→ **Given instruction**
Copy the lines below word for word, everything from the line containing "Viewport: 559px width, 308px" down to the line containing "pos(624,82)", with both of those lines included.

Stored records
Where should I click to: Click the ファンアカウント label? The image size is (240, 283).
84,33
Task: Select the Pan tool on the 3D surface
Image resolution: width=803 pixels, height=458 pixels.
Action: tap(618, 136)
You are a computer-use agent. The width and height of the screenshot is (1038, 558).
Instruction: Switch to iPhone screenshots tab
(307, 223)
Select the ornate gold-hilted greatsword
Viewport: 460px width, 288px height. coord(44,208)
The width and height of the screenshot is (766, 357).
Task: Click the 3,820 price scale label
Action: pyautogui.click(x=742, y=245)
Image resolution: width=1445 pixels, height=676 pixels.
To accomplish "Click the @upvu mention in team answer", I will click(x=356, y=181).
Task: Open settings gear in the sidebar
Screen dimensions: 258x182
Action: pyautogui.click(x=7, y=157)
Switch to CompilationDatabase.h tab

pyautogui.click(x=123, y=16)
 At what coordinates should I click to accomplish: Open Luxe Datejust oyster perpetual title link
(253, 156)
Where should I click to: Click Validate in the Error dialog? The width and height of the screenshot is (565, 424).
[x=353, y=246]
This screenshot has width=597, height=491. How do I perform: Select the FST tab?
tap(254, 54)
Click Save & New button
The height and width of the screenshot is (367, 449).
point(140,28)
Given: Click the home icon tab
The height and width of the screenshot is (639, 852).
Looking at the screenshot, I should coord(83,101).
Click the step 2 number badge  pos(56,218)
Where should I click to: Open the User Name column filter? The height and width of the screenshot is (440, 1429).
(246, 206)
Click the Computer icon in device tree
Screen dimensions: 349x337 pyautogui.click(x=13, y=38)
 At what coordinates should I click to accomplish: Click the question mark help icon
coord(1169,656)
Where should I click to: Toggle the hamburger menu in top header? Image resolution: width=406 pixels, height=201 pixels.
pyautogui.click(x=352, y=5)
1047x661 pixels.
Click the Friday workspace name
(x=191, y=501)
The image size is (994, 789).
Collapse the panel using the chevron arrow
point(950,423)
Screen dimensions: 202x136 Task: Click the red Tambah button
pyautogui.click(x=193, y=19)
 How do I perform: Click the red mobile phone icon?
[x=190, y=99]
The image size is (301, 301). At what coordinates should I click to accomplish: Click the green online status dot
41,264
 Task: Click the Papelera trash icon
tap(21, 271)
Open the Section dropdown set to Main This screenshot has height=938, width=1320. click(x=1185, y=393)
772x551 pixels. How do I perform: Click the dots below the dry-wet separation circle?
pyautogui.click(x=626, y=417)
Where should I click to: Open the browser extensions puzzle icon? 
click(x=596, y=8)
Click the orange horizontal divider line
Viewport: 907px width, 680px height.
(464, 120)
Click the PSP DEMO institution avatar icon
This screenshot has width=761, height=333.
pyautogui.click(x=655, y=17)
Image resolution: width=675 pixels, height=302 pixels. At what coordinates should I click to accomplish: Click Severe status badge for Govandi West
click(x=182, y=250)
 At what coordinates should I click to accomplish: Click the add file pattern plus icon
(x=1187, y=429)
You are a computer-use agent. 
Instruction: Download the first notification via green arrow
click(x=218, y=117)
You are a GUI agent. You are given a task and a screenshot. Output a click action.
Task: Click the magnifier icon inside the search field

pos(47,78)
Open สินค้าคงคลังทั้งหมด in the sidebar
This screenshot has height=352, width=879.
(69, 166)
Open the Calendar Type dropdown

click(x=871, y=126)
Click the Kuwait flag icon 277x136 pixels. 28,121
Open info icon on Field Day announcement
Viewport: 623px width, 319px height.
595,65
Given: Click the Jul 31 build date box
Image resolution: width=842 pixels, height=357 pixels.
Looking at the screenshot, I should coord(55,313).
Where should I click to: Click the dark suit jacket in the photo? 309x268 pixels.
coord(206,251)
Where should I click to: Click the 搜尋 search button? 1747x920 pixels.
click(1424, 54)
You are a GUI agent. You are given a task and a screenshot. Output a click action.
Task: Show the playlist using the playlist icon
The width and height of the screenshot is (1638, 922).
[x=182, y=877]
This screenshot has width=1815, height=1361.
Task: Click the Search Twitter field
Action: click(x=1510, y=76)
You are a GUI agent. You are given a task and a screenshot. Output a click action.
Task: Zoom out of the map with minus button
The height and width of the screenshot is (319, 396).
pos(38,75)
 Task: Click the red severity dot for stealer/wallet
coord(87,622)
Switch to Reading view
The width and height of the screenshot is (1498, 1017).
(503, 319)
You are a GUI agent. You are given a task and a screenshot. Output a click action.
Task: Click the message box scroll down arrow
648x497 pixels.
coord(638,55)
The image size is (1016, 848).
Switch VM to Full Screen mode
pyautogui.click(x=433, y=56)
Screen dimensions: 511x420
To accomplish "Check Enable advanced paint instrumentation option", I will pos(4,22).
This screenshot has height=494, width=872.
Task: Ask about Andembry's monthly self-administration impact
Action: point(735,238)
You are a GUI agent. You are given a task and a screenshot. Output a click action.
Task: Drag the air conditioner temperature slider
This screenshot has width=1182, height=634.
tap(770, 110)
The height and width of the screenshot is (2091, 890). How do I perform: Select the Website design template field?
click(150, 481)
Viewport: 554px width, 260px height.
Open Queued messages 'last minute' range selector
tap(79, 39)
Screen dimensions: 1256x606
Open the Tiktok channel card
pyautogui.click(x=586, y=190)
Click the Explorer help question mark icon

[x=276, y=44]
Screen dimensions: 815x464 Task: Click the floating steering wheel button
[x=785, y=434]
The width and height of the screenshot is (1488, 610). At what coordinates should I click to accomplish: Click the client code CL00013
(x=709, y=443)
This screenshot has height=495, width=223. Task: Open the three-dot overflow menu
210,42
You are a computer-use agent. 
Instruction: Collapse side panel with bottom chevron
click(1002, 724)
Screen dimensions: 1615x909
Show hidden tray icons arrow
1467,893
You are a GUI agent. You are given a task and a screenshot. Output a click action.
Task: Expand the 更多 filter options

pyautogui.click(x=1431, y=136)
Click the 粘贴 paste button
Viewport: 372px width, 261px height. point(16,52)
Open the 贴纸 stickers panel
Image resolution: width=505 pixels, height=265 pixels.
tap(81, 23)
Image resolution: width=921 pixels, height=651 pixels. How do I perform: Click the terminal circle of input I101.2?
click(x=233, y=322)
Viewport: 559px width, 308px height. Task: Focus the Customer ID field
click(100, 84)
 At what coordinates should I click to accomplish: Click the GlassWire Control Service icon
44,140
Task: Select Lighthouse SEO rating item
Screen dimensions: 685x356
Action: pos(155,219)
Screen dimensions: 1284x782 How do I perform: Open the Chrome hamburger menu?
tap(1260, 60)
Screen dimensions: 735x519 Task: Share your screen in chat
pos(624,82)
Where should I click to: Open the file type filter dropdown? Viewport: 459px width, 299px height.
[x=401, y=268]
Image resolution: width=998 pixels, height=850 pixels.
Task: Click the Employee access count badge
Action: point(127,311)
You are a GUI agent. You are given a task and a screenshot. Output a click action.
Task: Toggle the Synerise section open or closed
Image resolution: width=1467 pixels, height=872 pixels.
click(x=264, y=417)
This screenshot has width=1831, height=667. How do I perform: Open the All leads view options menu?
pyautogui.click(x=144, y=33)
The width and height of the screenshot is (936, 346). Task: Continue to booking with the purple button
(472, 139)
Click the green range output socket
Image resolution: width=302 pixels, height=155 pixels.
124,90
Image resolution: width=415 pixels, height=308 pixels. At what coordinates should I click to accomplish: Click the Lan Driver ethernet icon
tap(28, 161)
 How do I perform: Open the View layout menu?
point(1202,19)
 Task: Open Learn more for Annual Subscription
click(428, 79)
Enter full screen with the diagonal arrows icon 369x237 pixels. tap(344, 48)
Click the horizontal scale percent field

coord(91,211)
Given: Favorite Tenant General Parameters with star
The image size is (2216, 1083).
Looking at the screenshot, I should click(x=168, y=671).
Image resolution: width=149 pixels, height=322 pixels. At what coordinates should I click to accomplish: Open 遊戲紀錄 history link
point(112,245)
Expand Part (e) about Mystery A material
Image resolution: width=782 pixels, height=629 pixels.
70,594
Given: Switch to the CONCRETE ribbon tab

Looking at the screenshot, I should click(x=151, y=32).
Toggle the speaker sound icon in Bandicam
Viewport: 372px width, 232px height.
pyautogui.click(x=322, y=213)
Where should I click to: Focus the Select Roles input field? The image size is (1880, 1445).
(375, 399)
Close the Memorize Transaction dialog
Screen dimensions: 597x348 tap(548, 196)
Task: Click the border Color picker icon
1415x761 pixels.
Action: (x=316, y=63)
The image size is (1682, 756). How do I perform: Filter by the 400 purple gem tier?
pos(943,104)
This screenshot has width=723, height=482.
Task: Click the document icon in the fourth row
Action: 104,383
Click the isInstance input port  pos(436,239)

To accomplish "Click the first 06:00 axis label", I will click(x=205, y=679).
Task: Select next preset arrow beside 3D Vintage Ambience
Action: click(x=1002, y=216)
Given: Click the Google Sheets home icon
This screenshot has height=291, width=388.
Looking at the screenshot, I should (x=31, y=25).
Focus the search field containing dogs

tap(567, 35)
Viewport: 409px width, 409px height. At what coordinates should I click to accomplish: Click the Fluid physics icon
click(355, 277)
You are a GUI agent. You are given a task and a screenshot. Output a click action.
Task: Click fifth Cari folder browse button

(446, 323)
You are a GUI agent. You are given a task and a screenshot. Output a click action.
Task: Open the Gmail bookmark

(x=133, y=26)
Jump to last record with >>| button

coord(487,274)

→ **Answer to this problem**
Viewport: 559px width, 308px height. Task: Focus the Customer ID field
click(100, 84)
 At what coordinates should I click to accomplish: Click the GlassWire Control Service icon
44,140
Task: Select Lighthouse SEO rating item
Screen dimensions: 685x356
Action: pos(155,219)
Screen dimensions: 1284x782 How do I perform: Open the Chrome hamburger menu?
tap(1260, 60)
Screen dimensions: 735x519 Task: Share your screen in chat
pos(624,82)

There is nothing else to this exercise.